─── Text passage

Should NAS Adopt a Public Lands Policy of
No Commercial Logging or "Zero Cut"1


by Jim Britell, Conservation Chair, Kalmiopsis Audubon Society

Summary:  Four arguments in favor of NAS adopting a policy of Zero Cut (ZC) on public lands. ZC is: not extreme nor radical; the best science available; good practical politics; already accepted by the mainstream media and some important Republican politicians. It will also increase NAS's membership. Posted to an Audubon list 01/99.


An Audubon perspective on ending commercial logging on public lands . Four arguments in favor of National Audubon Society adopting a policy of "No Commercial Logging" or "Zero Cut".

──────
─── Supplied data

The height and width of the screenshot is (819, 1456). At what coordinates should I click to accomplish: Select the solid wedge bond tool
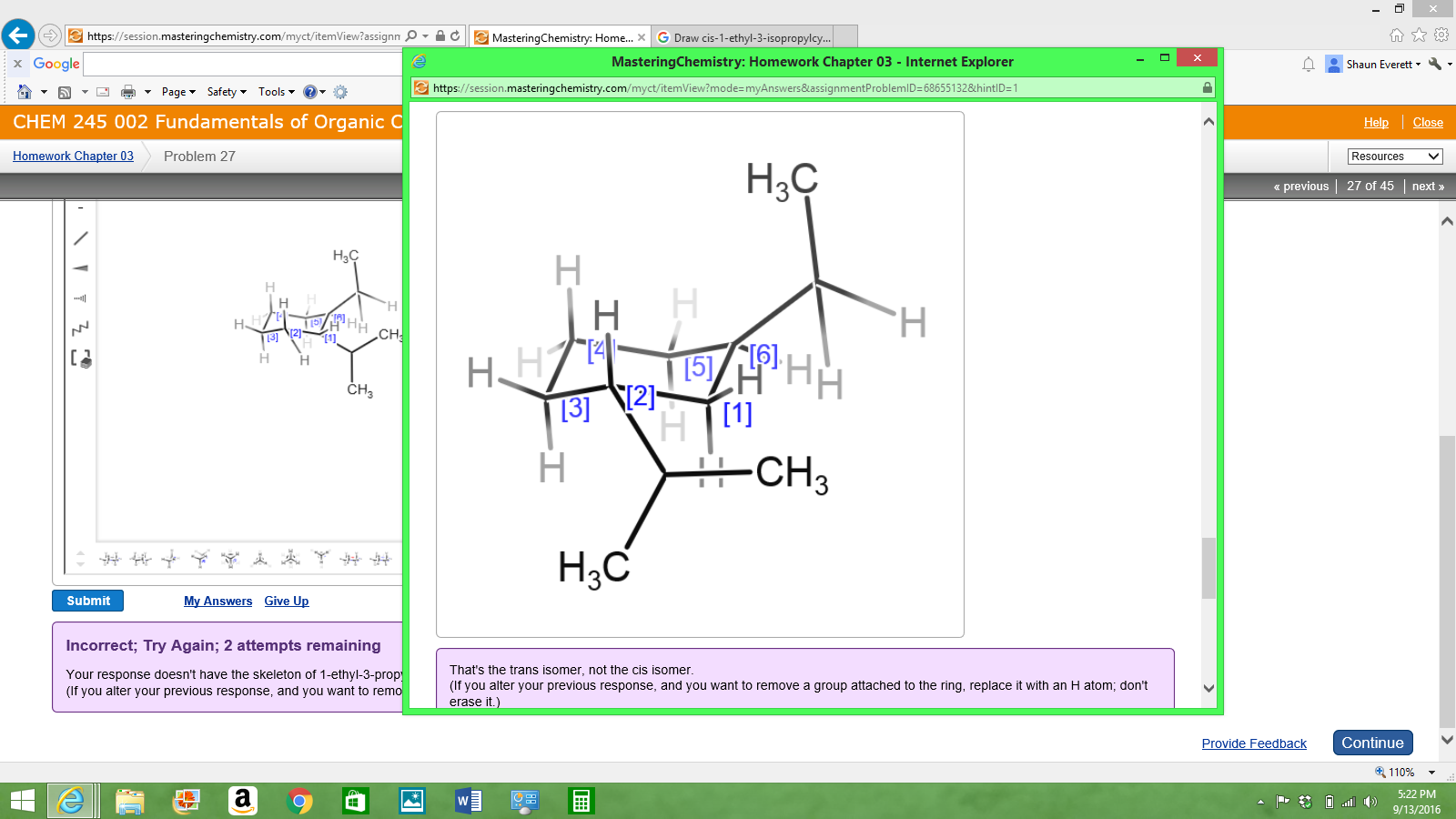81,268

──────

◆ Set task ◆
Update the part of the Zero Cut text that opens with the words "by Jim Britell, Conservation" and closes with "Audubon list 01/99.", swapping "Republican" for "Democratic". You can set the listing aside; it isn't needed.

◆ Exercise solution ◆
by Jim Britell, Conservation Chair, Kalmiopsis Audubon Society

Summary:  Four arguments in favor of NAS adopting a policy of Zero Cut (ZC) on public lands. ZC is: not extreme nor radical; the best science available; good practical politics; already accepted by the mainstream media and some important Democratic politicians. It will also increase NAS's membership. Posted to an Audubon list 01/99.